Below are some records; state how many of their lines contain the word "wordmark", and add nothing.

***

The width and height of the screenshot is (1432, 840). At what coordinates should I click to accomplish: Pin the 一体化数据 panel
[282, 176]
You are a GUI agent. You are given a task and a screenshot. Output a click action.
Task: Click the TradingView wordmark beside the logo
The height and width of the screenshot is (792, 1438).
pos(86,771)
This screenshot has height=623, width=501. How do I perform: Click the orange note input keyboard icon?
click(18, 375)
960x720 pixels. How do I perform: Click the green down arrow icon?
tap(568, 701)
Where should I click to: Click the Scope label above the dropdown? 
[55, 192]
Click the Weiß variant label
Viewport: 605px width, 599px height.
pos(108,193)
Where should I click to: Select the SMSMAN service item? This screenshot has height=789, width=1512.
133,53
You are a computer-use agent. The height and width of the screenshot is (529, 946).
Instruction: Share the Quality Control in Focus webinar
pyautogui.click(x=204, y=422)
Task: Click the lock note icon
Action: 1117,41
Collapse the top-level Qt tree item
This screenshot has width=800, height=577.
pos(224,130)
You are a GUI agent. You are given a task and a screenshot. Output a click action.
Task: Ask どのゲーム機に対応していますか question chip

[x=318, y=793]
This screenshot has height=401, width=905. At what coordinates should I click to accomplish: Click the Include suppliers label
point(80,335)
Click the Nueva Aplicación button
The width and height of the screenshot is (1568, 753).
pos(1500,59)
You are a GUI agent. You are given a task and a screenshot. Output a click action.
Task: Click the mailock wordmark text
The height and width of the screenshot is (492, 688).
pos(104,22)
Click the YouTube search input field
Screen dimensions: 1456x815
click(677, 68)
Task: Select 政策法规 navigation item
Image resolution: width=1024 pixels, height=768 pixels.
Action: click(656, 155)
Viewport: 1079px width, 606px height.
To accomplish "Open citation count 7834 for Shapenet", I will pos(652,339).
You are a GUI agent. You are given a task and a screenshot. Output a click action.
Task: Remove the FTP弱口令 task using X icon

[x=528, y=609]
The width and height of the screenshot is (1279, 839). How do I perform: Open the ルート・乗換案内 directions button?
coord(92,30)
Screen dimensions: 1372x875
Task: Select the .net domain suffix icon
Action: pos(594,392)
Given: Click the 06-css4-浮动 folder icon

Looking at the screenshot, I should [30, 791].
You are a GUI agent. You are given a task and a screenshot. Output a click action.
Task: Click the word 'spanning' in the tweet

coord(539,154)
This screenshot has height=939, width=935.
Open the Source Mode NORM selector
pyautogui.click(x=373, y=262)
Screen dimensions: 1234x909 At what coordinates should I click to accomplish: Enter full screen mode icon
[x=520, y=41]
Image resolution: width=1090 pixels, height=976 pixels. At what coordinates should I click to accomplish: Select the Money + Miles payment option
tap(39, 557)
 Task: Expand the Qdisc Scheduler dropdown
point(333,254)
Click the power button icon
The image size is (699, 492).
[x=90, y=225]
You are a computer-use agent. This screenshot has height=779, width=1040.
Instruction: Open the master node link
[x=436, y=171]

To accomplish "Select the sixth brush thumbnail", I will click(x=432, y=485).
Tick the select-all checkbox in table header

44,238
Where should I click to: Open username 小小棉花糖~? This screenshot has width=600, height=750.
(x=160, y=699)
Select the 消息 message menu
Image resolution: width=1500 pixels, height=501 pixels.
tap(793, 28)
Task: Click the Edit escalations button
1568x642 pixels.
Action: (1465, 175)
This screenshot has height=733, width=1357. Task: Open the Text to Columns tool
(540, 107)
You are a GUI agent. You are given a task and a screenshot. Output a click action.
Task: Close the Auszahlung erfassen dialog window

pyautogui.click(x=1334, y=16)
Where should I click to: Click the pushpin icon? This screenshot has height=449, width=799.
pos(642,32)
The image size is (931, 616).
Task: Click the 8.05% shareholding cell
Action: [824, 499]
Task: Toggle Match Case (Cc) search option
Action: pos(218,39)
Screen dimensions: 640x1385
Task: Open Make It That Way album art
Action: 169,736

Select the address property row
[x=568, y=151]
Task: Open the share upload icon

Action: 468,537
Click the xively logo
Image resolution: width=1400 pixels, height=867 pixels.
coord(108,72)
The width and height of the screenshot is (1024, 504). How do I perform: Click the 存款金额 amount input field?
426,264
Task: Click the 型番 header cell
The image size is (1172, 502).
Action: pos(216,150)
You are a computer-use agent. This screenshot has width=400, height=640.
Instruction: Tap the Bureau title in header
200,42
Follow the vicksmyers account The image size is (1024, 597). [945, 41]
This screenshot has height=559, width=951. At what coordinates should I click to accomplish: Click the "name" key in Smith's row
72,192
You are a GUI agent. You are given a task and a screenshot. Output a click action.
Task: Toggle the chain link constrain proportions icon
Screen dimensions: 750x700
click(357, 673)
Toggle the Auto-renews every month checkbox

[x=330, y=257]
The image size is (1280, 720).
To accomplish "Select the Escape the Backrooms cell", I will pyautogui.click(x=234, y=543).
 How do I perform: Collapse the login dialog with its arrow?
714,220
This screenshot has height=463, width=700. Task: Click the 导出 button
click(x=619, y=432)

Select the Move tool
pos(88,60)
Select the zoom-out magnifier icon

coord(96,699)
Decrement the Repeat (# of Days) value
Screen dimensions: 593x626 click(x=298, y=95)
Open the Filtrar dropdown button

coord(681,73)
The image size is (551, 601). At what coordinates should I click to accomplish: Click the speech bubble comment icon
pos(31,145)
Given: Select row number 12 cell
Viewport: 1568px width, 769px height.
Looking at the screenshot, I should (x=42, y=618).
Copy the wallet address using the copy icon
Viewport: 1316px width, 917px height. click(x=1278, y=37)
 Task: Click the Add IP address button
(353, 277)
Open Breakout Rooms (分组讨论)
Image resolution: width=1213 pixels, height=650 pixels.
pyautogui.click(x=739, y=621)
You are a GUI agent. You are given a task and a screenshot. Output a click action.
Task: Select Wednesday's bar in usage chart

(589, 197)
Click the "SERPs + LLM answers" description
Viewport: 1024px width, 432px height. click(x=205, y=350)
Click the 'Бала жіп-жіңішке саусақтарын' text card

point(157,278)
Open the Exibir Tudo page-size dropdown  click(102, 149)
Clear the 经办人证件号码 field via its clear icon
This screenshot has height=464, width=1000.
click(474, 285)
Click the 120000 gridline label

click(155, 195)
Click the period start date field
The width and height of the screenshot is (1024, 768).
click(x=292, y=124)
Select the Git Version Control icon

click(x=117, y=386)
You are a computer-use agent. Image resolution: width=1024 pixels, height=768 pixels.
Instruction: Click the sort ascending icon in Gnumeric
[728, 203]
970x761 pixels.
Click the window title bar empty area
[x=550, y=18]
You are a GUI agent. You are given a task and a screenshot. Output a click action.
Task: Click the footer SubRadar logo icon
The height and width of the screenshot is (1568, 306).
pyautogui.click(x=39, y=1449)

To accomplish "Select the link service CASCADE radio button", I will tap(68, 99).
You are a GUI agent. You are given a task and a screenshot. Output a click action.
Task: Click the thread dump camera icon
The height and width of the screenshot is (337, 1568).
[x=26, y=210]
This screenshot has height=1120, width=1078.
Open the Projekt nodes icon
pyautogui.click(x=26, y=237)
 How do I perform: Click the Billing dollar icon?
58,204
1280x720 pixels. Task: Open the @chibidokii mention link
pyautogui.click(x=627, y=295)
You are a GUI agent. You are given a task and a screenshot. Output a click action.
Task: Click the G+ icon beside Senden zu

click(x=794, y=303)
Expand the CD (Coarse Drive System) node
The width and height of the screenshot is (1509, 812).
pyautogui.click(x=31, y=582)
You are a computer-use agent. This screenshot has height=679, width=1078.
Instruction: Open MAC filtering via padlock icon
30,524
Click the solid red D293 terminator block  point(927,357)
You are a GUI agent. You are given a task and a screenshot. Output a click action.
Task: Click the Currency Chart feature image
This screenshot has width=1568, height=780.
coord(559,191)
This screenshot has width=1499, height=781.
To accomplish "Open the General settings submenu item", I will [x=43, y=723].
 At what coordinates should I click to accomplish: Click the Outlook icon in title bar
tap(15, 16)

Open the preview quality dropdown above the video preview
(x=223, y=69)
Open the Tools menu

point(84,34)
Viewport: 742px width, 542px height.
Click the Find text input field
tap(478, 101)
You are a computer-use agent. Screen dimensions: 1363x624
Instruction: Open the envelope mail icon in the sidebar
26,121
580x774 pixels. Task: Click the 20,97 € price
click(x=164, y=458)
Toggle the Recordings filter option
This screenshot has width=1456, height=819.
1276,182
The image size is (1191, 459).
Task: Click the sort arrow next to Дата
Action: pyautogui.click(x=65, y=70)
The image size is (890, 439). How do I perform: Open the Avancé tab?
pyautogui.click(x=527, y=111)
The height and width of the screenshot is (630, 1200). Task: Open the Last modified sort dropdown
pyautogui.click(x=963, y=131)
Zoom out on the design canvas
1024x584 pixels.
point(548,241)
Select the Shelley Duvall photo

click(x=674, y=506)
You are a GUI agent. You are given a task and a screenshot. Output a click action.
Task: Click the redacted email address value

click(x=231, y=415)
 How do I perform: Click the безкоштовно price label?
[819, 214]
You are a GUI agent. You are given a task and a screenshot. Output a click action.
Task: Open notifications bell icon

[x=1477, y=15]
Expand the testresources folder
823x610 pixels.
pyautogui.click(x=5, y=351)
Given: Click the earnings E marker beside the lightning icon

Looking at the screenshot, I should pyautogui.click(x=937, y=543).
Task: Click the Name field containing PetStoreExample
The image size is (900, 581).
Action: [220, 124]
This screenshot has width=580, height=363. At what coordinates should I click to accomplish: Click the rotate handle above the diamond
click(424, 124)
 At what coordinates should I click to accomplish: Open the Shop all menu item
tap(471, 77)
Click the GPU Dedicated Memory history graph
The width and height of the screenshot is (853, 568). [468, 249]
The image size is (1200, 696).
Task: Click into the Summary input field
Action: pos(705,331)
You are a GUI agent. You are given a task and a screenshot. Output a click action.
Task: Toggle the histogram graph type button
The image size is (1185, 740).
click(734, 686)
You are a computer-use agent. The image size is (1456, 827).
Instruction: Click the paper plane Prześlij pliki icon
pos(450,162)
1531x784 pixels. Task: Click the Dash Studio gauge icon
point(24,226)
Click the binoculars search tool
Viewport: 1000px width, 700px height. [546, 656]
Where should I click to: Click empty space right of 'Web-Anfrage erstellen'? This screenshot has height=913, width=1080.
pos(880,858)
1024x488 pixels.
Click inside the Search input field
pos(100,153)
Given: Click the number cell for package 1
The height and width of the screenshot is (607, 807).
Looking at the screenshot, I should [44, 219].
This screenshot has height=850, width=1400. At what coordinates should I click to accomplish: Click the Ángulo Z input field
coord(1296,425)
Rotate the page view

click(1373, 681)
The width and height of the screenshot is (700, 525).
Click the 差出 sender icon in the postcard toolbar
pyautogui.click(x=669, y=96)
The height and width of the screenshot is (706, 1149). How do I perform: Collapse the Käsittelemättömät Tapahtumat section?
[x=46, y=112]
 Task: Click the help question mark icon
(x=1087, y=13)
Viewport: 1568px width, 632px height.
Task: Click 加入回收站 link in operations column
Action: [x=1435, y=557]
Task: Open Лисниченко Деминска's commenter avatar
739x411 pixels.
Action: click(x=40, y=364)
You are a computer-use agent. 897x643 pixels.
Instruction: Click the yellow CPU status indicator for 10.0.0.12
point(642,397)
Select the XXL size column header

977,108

***

Output of the exercise: 2